Les parents des deux garçons simples contadins travaillaient pour une riche famille de ce petit coin de Provence. Tim et Théophile arrivèrent dans ce bas monde en 1945, une année coincidant avec la lettre T pour les chiens ..Le chiot des propriétaires, longtemps leur compagnon de jeux se nommait d’ailleurs Tiburce. Aucun doute, là dessus voilà bien la raison pour laquelle les prénoms choisis commencèrent par cette fameuse lettre T. En fouillant davantage on apprendrait aussi que la maman d’origine italienne s’appelait Tina et arrivait de Toscane. Leurs parents pendant la guerre étaient venus s’installer à Tarascon. Donc pas de dérogation à la règle et on comprend les raisons influençant ces choix. Heureusement qu’aucun bébé supplémentaire ne fit son apparition .. . . Il  put échapper aux Théodule ou Théodore ou encore Thérèse  . ..De quoi mettre la clef sous la porte..
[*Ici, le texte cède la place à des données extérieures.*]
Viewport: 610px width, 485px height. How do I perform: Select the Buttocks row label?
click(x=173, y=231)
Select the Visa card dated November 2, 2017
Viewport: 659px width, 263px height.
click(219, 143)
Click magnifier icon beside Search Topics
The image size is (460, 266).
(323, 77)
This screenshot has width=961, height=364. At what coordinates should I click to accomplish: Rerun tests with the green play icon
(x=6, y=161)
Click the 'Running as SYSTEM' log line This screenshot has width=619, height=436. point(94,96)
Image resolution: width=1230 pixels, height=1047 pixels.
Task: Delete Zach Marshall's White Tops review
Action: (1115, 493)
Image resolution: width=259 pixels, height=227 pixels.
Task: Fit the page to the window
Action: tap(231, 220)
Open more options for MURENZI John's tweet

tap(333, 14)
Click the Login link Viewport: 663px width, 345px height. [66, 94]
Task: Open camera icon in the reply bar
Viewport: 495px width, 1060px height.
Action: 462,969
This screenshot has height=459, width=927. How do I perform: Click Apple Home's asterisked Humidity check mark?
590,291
Mais toute cette période de son enfance il fallut donc à Théophile accepter les brimades, se soumettre sans sourciller. De toute façon il n’était pas question de se rebeller pour attirer l’attention de ses parents qui vouaient une confiance aveugle à l’enseignant. Ils n’auraient pas compris le pourquoi des contestations de Théophile.
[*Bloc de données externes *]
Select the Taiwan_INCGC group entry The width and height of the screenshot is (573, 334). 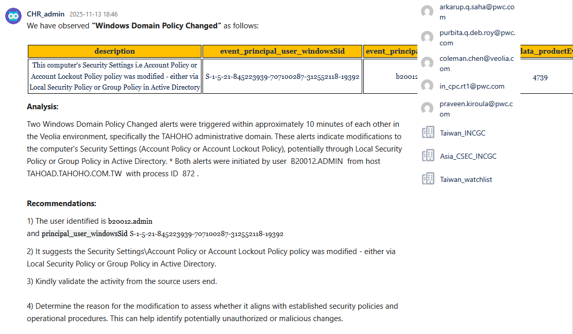pyautogui.click(x=462, y=133)
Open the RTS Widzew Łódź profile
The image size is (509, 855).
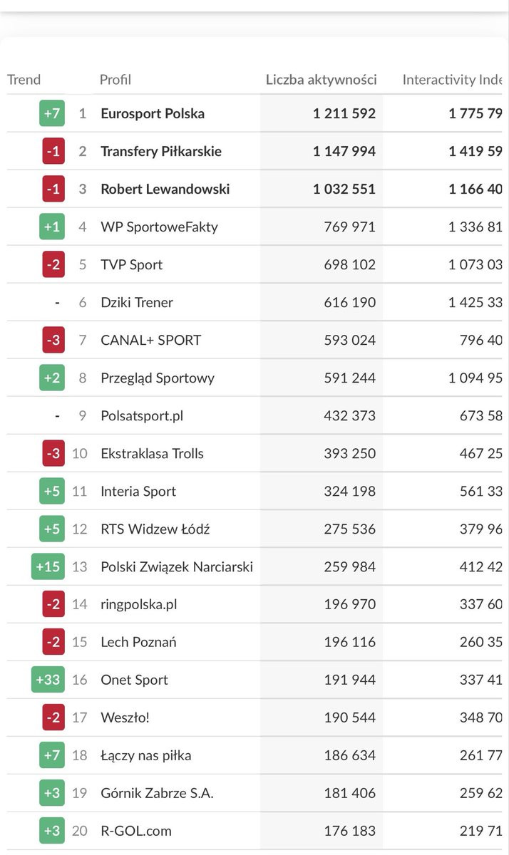click(x=155, y=529)
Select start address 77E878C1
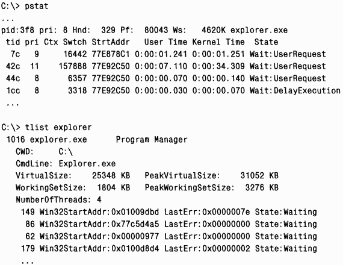The height and width of the screenshot is (265, 343). [x=111, y=54]
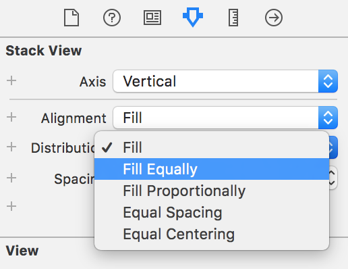
Task: Click the Distribution dropdown arrows
Action: click(333, 147)
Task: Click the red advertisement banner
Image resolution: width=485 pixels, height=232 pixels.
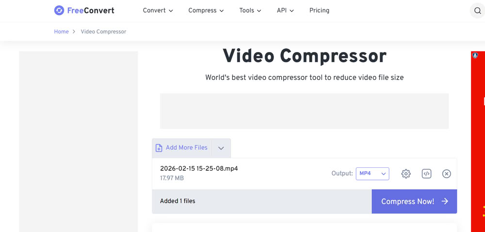Action: 478,146
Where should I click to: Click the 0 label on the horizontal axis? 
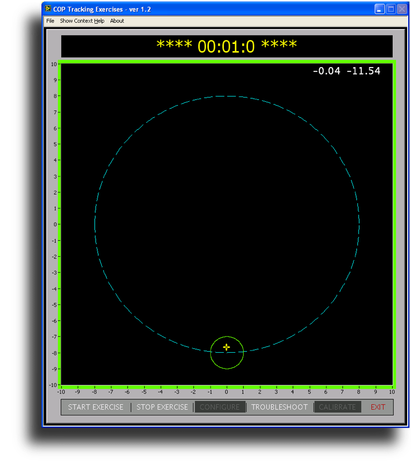pyautogui.click(x=227, y=392)
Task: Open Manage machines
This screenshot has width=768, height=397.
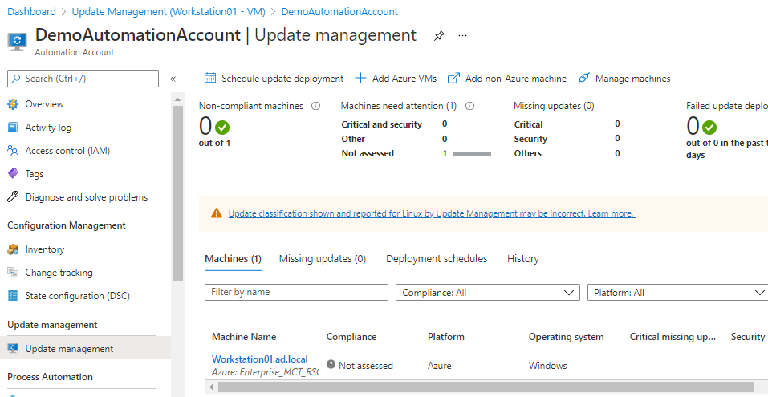Action: tap(624, 79)
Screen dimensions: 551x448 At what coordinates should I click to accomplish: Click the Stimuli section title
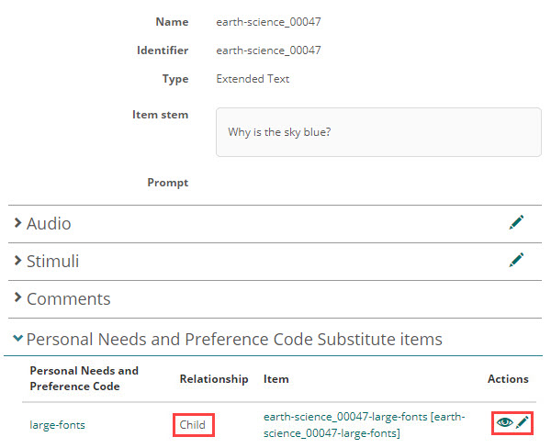52,261
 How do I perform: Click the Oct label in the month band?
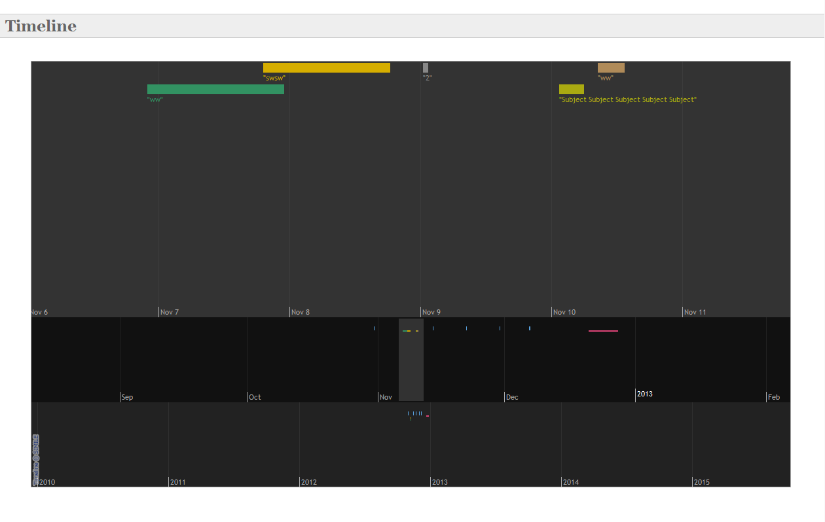click(255, 397)
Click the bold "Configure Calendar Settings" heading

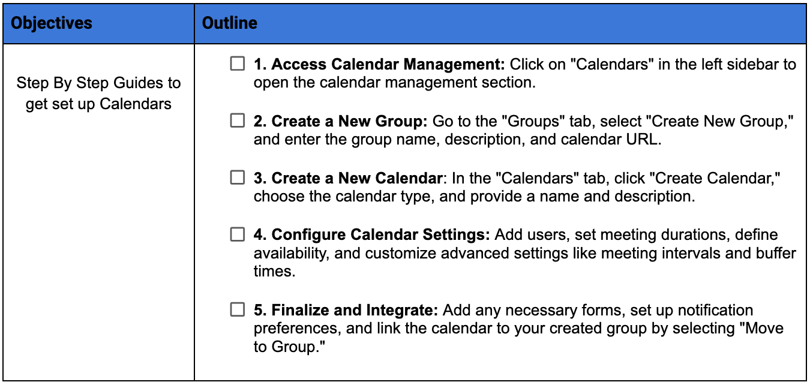(x=372, y=234)

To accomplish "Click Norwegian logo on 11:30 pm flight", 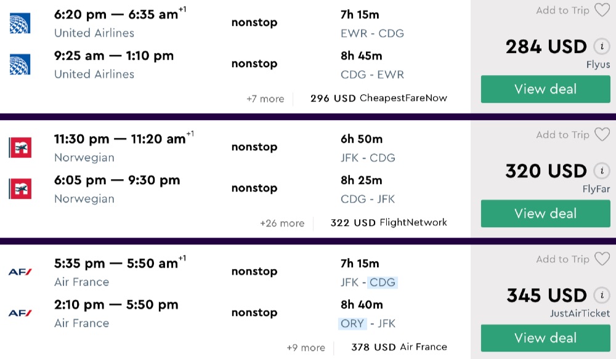I will 20,148.
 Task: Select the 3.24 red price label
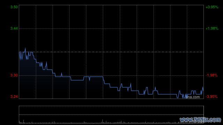tap(14, 97)
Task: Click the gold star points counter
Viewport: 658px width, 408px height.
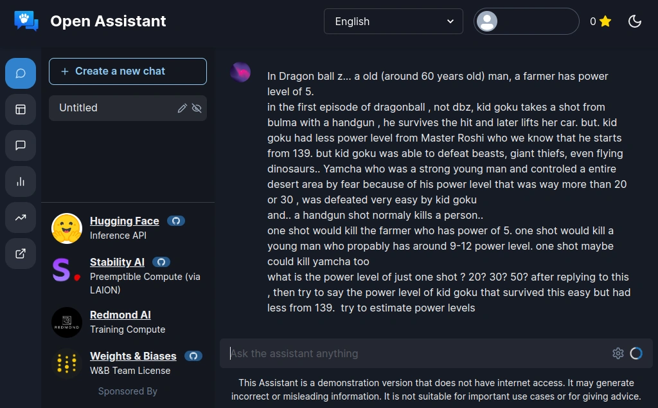Action: [x=600, y=21]
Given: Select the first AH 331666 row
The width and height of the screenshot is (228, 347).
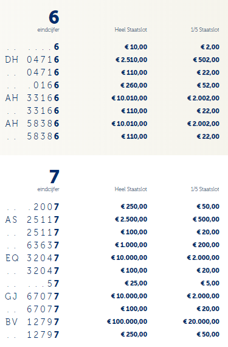Looking at the screenshot, I should tap(32, 98).
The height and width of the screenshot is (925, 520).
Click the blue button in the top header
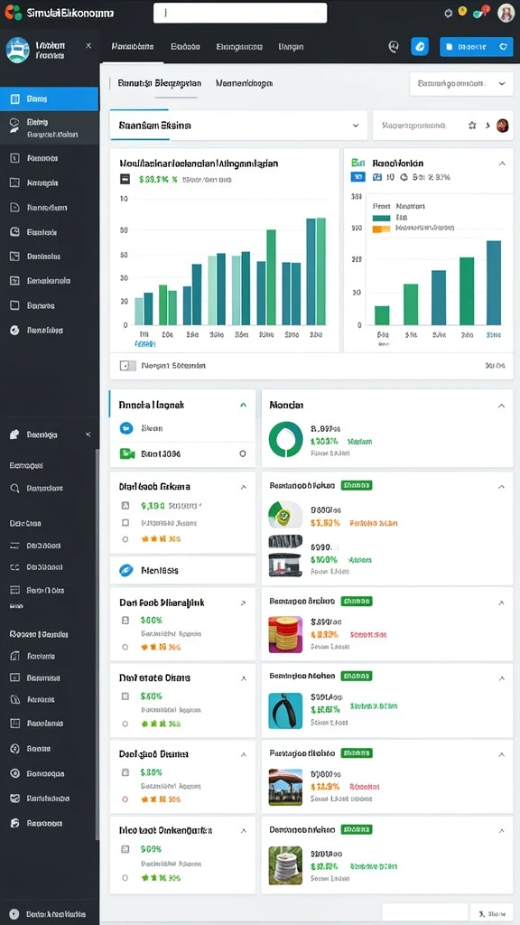pos(477,47)
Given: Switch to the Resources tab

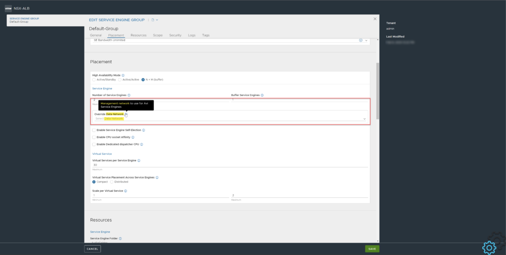Looking at the screenshot, I should (x=138, y=36).
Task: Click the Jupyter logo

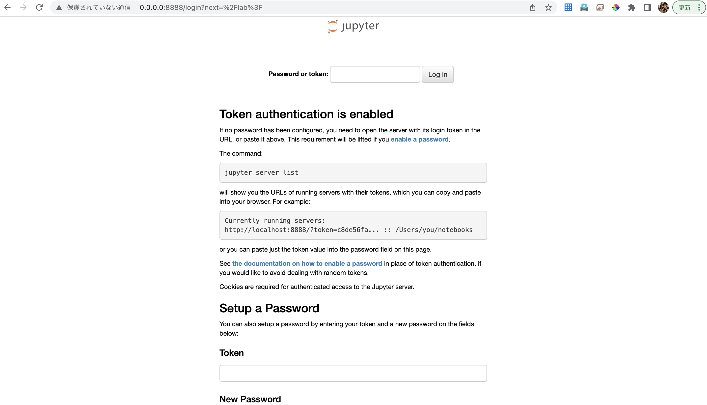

Non, il devait se débrouiller seul et ne compter que sur ses propres mérites. Dout était son nom et ne dit-on pas doux comme un agneau ! Alors bouc ou agneau ! Il était toujours mené à la baguette. Comment gagner les faveurs du maître et s’octroyer une trêve dans les réprimandes infligées à tout propos. Il fallait épater le maître. Théophile s’appliquait du mieux possible pour rendre des lignes dignes d’une calligraphie hors du commun. Mais les copies révélatrices des punitions entachaient quand même sa notoriété. Le déclic se fit inopinément grâce au maître lui-même qui choisit une poésie d’un dénommé Théophile Gautier.

Un oiseau siffle dans les branches

Et sautille gai, plein d’espoir

Sur les herbes, de givre blanche

En bottes jaunes, et frac noir.

Notre Théo se sentit tout à coup galvanisé par cette découverte qu’un poète, choisi de surcroît par le maître portait le même prénom que lui.  Ce fut la première poésie à laquelle il fit les honneurs d’un apprentissage parfait. Au tableau les mots s’enchaînaient sans retenue, grisants et Théophile captivait enfin l’attention de tous avec son merle qui lui redonnait la joie de vivre 

Une fierté subite auréola notre héros. Son prénom fut dès lors digne d’être porté.

Tiens que de points communs avec ce poète qui lui aussi était né dans une ville commençant par T  Tarbes. L’avenir ne nous a pas dit ce qu’est devenu Théophile Dout de Tarascon.